There were 174 households, out of which 36.2% had children under the age of 18 living with them, 51.1% were married couples living together, 11.5% had a female householder with no husband present, and 30.5% were non-families. 28.7% of all households were made up of individuals, and 19.5% had someone living alone who was 65 years of age or older. The average household size was 2.63 and the average family size was 3.24.
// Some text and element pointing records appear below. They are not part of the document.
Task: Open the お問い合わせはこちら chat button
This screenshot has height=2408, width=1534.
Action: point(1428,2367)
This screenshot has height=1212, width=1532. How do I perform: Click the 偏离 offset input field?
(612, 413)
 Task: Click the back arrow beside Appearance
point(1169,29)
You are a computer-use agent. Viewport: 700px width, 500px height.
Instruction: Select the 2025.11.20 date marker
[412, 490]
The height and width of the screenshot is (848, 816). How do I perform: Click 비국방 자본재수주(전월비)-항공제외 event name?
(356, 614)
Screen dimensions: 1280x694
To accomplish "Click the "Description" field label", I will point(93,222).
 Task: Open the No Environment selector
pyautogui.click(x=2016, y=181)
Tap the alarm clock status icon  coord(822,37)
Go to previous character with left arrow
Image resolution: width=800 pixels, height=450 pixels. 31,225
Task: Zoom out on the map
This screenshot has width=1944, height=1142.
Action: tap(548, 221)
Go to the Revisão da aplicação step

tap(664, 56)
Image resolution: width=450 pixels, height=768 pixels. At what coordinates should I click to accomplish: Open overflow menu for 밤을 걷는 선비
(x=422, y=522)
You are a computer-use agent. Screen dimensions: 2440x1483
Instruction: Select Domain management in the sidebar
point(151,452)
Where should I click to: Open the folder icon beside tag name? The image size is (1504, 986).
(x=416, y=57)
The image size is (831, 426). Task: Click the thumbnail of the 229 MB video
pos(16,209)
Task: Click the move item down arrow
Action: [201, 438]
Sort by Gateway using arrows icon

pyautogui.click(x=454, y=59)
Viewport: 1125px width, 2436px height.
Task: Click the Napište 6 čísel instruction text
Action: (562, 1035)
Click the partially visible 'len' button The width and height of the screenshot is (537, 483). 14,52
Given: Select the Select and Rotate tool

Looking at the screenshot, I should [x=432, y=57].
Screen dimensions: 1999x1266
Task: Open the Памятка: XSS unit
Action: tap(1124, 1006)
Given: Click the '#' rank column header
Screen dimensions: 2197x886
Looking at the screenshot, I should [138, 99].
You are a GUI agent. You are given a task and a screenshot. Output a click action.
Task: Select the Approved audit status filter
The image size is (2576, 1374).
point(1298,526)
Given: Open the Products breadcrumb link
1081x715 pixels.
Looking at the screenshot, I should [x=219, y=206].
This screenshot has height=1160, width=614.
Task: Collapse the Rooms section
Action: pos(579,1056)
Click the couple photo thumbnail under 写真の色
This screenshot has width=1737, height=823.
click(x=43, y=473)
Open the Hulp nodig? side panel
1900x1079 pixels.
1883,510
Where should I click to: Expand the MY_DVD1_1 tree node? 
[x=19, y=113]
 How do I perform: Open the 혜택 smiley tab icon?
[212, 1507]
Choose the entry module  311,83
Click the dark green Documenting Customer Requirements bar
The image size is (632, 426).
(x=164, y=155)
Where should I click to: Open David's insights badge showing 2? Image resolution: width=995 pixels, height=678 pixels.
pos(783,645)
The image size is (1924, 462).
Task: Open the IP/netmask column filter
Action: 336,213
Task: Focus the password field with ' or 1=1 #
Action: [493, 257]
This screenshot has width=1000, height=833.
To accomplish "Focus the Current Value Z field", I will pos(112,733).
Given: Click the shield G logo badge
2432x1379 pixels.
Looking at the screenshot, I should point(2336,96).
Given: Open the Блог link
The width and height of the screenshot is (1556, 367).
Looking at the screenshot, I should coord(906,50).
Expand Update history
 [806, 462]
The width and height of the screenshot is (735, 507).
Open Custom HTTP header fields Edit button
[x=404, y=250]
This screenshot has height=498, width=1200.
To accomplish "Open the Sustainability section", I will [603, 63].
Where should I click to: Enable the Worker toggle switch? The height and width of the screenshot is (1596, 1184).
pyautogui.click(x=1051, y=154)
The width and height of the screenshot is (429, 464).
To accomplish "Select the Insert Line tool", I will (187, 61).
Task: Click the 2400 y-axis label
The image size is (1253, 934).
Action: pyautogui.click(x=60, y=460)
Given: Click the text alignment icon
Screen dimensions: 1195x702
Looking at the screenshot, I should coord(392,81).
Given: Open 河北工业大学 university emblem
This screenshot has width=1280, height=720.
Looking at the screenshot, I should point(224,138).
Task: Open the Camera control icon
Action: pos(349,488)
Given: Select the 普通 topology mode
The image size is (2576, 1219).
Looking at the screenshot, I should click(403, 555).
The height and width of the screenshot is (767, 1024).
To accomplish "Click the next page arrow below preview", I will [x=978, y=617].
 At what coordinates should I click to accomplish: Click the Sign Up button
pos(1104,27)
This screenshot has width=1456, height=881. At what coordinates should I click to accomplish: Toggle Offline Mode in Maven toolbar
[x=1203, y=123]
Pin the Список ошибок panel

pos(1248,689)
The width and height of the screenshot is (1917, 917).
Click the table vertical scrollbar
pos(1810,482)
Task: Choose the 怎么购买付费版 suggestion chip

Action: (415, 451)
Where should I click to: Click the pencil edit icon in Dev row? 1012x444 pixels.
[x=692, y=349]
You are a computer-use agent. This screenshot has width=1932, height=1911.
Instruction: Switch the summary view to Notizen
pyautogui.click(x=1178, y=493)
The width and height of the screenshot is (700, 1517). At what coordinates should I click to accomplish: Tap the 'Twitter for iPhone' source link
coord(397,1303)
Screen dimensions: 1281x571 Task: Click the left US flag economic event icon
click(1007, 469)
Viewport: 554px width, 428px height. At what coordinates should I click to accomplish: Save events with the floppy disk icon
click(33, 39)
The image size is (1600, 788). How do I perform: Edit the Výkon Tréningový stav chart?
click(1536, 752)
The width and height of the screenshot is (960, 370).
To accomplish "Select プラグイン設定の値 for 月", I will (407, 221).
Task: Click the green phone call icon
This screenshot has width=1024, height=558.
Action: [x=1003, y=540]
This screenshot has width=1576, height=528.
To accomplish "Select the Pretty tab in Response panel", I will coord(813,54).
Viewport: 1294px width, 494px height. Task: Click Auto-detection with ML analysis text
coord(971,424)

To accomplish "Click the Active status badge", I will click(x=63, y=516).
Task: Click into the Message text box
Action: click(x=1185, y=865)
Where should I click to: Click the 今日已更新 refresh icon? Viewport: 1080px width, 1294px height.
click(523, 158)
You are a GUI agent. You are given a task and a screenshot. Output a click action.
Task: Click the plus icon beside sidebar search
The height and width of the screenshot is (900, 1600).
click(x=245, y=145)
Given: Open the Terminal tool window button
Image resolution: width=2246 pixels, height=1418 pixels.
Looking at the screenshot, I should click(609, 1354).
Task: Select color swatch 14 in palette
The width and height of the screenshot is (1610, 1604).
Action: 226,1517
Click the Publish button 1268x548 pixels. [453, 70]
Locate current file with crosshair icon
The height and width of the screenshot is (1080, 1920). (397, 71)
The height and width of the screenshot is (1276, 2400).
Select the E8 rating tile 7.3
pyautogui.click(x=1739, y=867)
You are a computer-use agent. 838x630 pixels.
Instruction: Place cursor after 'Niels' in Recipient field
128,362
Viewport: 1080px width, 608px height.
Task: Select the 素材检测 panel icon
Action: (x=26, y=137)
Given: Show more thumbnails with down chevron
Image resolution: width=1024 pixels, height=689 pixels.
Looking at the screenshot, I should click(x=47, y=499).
In the city, the population was spread out, with 28.4% under the age of 18, 8.1% from 18 to 24, 26.9% from 25 to 44, 23.6% from 45 to 64, and 13.1% who were 65 years of age or older. The median age was 36 years. For every 100 females, there were 90.0 males. For every 100 females age 18 and over, there were 83.2 males.

The median income for a household in the city was $26,429, and the median income for a family was $35,000. Males had a median income of $27,500 versus $18,056 for females. The per capita income for the city was $17,433. About 9.8% of families and 13.1% of the population were below the poverty line, including 15.7% of those under age 18 and 20.3% of those age 65 or over.
==Education==
The city is served by the Oglesby Independent School District and is home to the Oglesby School Tigers.